## Your goal
Return every line of the listing below word for word, with nothing changed, added, or left out.

## Extracted records
* * *

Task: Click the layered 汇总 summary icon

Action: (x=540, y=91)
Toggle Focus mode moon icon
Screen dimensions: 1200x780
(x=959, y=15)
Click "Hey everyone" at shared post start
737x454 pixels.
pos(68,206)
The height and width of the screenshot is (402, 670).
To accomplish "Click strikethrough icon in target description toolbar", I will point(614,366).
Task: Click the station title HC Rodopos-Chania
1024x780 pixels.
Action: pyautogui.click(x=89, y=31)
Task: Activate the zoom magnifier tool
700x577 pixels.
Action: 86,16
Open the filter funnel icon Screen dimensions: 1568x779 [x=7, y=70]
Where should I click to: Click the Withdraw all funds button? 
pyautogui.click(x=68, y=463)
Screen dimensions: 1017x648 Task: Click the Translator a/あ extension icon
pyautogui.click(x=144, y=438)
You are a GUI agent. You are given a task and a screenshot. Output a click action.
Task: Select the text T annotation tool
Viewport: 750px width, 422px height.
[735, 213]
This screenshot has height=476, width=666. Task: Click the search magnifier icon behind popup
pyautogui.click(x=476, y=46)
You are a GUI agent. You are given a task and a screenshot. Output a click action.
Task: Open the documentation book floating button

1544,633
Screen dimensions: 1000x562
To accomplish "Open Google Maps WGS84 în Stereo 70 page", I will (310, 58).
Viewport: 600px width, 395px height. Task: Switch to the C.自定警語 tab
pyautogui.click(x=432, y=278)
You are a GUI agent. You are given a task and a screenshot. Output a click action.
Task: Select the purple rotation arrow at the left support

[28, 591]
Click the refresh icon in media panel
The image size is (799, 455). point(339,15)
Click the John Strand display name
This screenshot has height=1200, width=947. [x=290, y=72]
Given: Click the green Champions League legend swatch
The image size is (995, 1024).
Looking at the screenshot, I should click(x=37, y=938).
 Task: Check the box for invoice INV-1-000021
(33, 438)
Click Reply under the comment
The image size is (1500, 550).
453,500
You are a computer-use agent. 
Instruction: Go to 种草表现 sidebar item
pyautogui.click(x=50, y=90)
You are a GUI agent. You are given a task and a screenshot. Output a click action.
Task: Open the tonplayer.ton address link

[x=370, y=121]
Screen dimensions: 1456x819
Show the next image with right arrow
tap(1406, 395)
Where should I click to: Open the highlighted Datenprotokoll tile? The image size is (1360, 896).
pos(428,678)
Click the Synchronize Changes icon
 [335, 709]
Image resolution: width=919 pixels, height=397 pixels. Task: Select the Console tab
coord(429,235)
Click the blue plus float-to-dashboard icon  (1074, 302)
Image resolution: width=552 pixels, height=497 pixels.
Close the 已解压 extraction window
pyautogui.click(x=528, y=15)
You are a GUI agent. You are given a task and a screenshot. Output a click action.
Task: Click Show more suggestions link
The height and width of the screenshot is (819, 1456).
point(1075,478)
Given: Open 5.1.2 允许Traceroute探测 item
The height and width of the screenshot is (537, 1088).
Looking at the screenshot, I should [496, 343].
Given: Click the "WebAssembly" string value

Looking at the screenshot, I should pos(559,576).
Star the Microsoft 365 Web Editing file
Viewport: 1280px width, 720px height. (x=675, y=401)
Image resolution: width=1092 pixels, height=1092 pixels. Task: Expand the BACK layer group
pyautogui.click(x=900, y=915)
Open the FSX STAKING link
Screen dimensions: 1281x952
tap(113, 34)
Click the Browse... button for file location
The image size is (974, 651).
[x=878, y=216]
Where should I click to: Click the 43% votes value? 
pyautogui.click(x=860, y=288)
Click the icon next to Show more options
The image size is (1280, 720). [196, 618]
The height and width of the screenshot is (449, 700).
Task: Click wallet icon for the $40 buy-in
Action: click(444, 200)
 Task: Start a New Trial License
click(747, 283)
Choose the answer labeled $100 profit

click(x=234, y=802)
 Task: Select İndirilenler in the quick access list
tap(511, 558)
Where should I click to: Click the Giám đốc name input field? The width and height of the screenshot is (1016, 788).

* * *

## Completed exercise
Task: Click the layered 汇总 summary icon

Action: (x=540, y=91)
Toggle Focus mode moon icon
Screen dimensions: 1200x780
(x=959, y=15)
Click "Hey everyone" at shared post start
737x454 pixels.
pos(68,206)
The height and width of the screenshot is (402, 670).
To accomplish "Click strikethrough icon in target description toolbar", I will point(614,366).
Task: Click the station title HC Rodopos-Chania
1024x780 pixels.
Action: pyautogui.click(x=89, y=31)
Task: Activate the zoom magnifier tool
700x577 pixels.
Action: 86,16
Open the filter funnel icon Screen dimensions: 1568x779 [x=7, y=70]
Where should I click to: Click the Withdraw all funds button? 
pyautogui.click(x=68, y=463)
Screen dimensions: 1017x648 Task: Click the Translator a/あ extension icon
pyautogui.click(x=144, y=438)
You are a GUI agent. You are given a task and a screenshot. Output a click action.
Task: Select the text T annotation tool
Viewport: 750px width, 422px height.
[735, 213]
This screenshot has height=476, width=666. Task: Click the search magnifier icon behind popup
pyautogui.click(x=476, y=46)
You are a GUI agent. You are given a task and a screenshot. Output a click action.
Task: Open the documentation book floating button

1544,633
Screen dimensions: 1000x562
To accomplish "Open Google Maps WGS84 în Stereo 70 page", I will (310, 58).
Viewport: 600px width, 395px height. Task: Switch to the C.自定警語 tab
pyautogui.click(x=432, y=278)
You are a GUI agent. You are given a task and a screenshot. Output a click action.
Task: Select the purple rotation arrow at the left support

[28, 591]
Click the refresh icon in media panel
The image size is (799, 455). point(339,15)
Click the John Strand display name
This screenshot has height=1200, width=947. [x=290, y=72]
Given: Click the green Champions League legend swatch
The image size is (995, 1024).
Looking at the screenshot, I should click(x=37, y=938).
 Task: Check the box for invoice INV-1-000021
(33, 438)
Click Reply under the comment
The image size is (1500, 550).
453,500
You are a computer-use agent. 
Instruction: Go to 种草表现 sidebar item
pyautogui.click(x=50, y=90)
You are a GUI agent. You are given a task and a screenshot. Output a click action.
Task: Open the tonplayer.ton address link

[x=370, y=121]
Screen dimensions: 1456x819
Show the next image with right arrow
tap(1406, 395)
Where should I click to: Open the highlighted Datenprotokoll tile? The image size is (1360, 896).
pos(428,678)
Click the Synchronize Changes icon
 [335, 709]
Image resolution: width=919 pixels, height=397 pixels. Task: Select the Console tab
coord(429,235)
Click the blue plus float-to-dashboard icon  (1074, 302)
Image resolution: width=552 pixels, height=497 pixels.
Close the 已解压 extraction window
pyautogui.click(x=528, y=15)
You are a GUI agent. You are given a task and a screenshot. Output a click action.
Task: Click Show more suggestions link
The height and width of the screenshot is (819, 1456).
point(1075,478)
Given: Open 5.1.2 允许Traceroute探测 item
The height and width of the screenshot is (537, 1088).
Looking at the screenshot, I should [496, 343].
Given: Click the "WebAssembly" string value

Looking at the screenshot, I should pos(559,576).
Star the Microsoft 365 Web Editing file
Viewport: 1280px width, 720px height. (x=675, y=401)
Image resolution: width=1092 pixels, height=1092 pixels. Task: Expand the BACK layer group
pyautogui.click(x=900, y=915)
Open the FSX STAKING link
Screen dimensions: 1281x952
tap(113, 34)
Click the Browse... button for file location
The image size is (974, 651).
[x=878, y=216]
Where should I click to: Click the 43% votes value? 
pyautogui.click(x=860, y=288)
Click the icon next to Show more options
The image size is (1280, 720). [196, 618]
The height and width of the screenshot is (449, 700).
Task: Click wallet icon for the $40 buy-in
Action: click(444, 200)
 Task: Start a New Trial License
click(747, 283)
Choose the answer labeled $100 profit

click(x=234, y=802)
 Task: Select İndirilenler in the quick access list
tap(511, 558)
Where should I click to: Click the Giám đốc name input field? The width and height of the screenshot is (1016, 788).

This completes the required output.